MultiCloud management solutions landscape – what is right for you?

Industry is adopting multicloud strategy at a rapid pace for reasons such as avoiding vendor lock-in or utilizing best of breed features of different clouds. Amazon Web Services (AWS), Google Cloud Platform (GCP), and Microsoft Azure remain top three clouds in cloud infrastructure and platforms services category (referred as public clouds in this article). At the same time, other public clouds such as Alibaba Cloud, IBM Cloud, Oracle Cloud Infrastructure (OCI) are catching up fast.

While organizations plan to have two or more public clouds, many of them have on-premise presence also. With multiple cloud platforms including hybrid cloud, there is increased need for consistent management and governance of all cloud platforms. To take advantage of this opportunity, many vendors including cloud providers are offering multicloud management solutions. At the same time, management and governance implementation is very specific to organization’s org structure, internal systems, and controls. You need to carefully identify which solutions can meet your needs.

This article helps you in that identification. It explores different feature areas of multicloud management solutions and provides considerations and optimal ways to implement those features in different contexts.

Types of multicloud management solutions

As per Gartner (see reference in the next section), there are more than 90 vendors that offer multicloud management solutions (MCMS). Many of these solutions not only work across public clouds, but also work with hybrid clouds. This article categorizes multicloud management solutions in the following three areas.

Cloud Management Platforms (comprehensive solutions) from cloud agnostic vendors

Comprehensive multicloud management solutions from vendors, who do not provide their own cloud. These solutions are generally addressed as Cloud Management Platforms (CMP) as they support wide range of features for multi cloud management. For example, Flexera CMP, Scalr CMP, Morpheus CMP. Key characteristics of these solutions are:

  • They support most major cloud providers (and at least top providers: AWS, Azure, GCP)
  • They support most features expected from a Multi Cloud Management Platform (MCMP)
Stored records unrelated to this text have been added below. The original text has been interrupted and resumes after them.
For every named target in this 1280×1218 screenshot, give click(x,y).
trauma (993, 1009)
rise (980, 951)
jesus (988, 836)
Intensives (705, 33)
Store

Solutions from cloud providers

Solutions from cloud providers themselves. For example, Azure Arc, Azure Cost Management, Google Anthos, IBM Multi Cloud Management. Key characteristics of these solutions are:

  • They natively support specific feature areas of their own cloud. In addition, they also support some features for some other clouds. For example, Azure Arc supports management of Kubernetes clusters and servers in Azure or on-prem or other cloud providers.
  • They do not support all multicloud management features. These solutions support few feature areas such as cost management, monitoring or Kubernetes cluster management.
  • Their support for other clouds is also limited. For example, Google Monitoring (formerly known as StackDriver) supports AWS only in addition to GCP. Similarly, Azure Cost Management supports AWS only in addition to Azure; though it has roadmap to support GCP and other clouds. 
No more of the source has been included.